CodePudding user response:
This allows a little over what you have, not sure how "eloquent" I'd call it:
df %>%
mutate(
target_area = rowSums(
sapply(select(cur_data(), matches("_county")),
`%in%`, specific_counties)) > 0
)
# # A tibble: 5 x 4
# id primary_county secondary_county target_area
# <int> <int> <int> <lgl>
# 1 1 101 201 TRUE
# 2 2 102 202 TRUE
# 3 3 103 203 TRUE
# 4 4 104 204 FALSE
# 5 5 105 205 TRUE
Or you can list the columns explicitly, replacing the select(.., matches(..))
with list(primary_county, secondary_county)
.
Add as many columns to the list(..)
as you want.
CodePudding user response:
I would use across()
to select the columns, and pmap
inside mutate()
to create the desired column.
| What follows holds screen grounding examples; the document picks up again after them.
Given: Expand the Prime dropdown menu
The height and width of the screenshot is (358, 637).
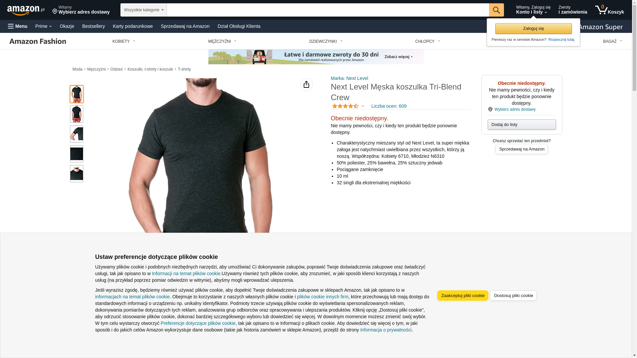Looking at the screenshot, I should 43,26.
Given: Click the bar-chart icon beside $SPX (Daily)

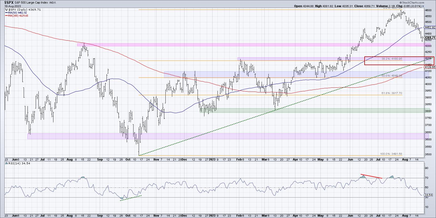Looking at the screenshot, I should (6, 9).
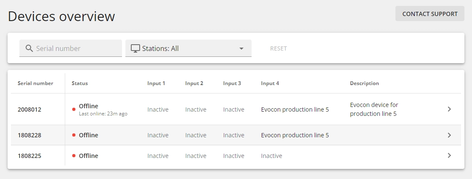This screenshot has width=472, height=179.
Task: Click red offline status dot for 2008012
Action: [x=74, y=110]
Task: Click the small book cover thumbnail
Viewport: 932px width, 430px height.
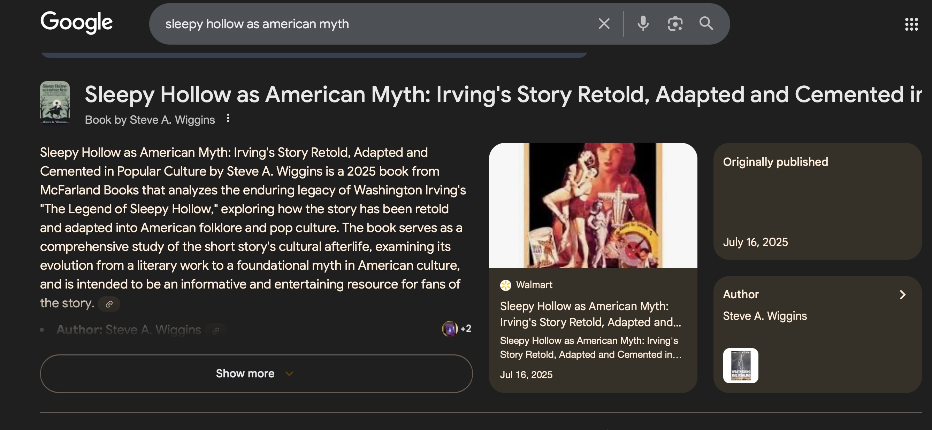Action: click(x=55, y=102)
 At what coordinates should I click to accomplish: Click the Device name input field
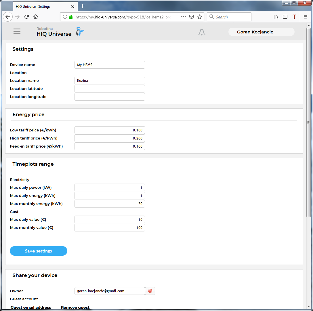(110, 65)
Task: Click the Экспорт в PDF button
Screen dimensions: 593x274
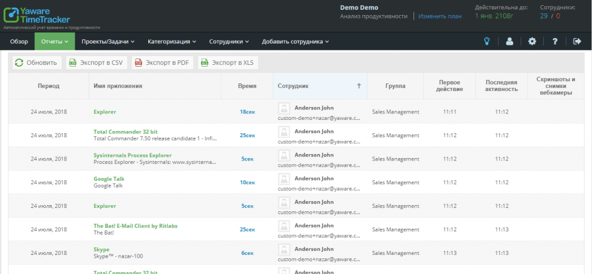Action: pyautogui.click(x=162, y=63)
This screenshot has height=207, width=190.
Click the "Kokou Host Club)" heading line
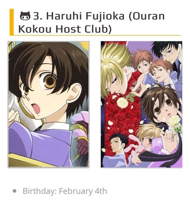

The key would be to use c(...)
as an argument inside any(c(...) %in% index)
library(dplyr)
library(purrr)
df %>%
mutate(target_area = pmap_lgl(across(ends_with('county')),
~any(c(...) %in% specific_counties)))
# A tibble: 5 × 4
id primary_county secondary_county target_area
<int> <int> <int> <lgl>
1 1 101 201 TRUE
2 2 102 202 TRUE
3 3 103 203 TRUE
4 4 104 204 FALSE
5 5 105 205 TRUE
using dplyr::select()
instead of list()
may be more generalizable to other use cases.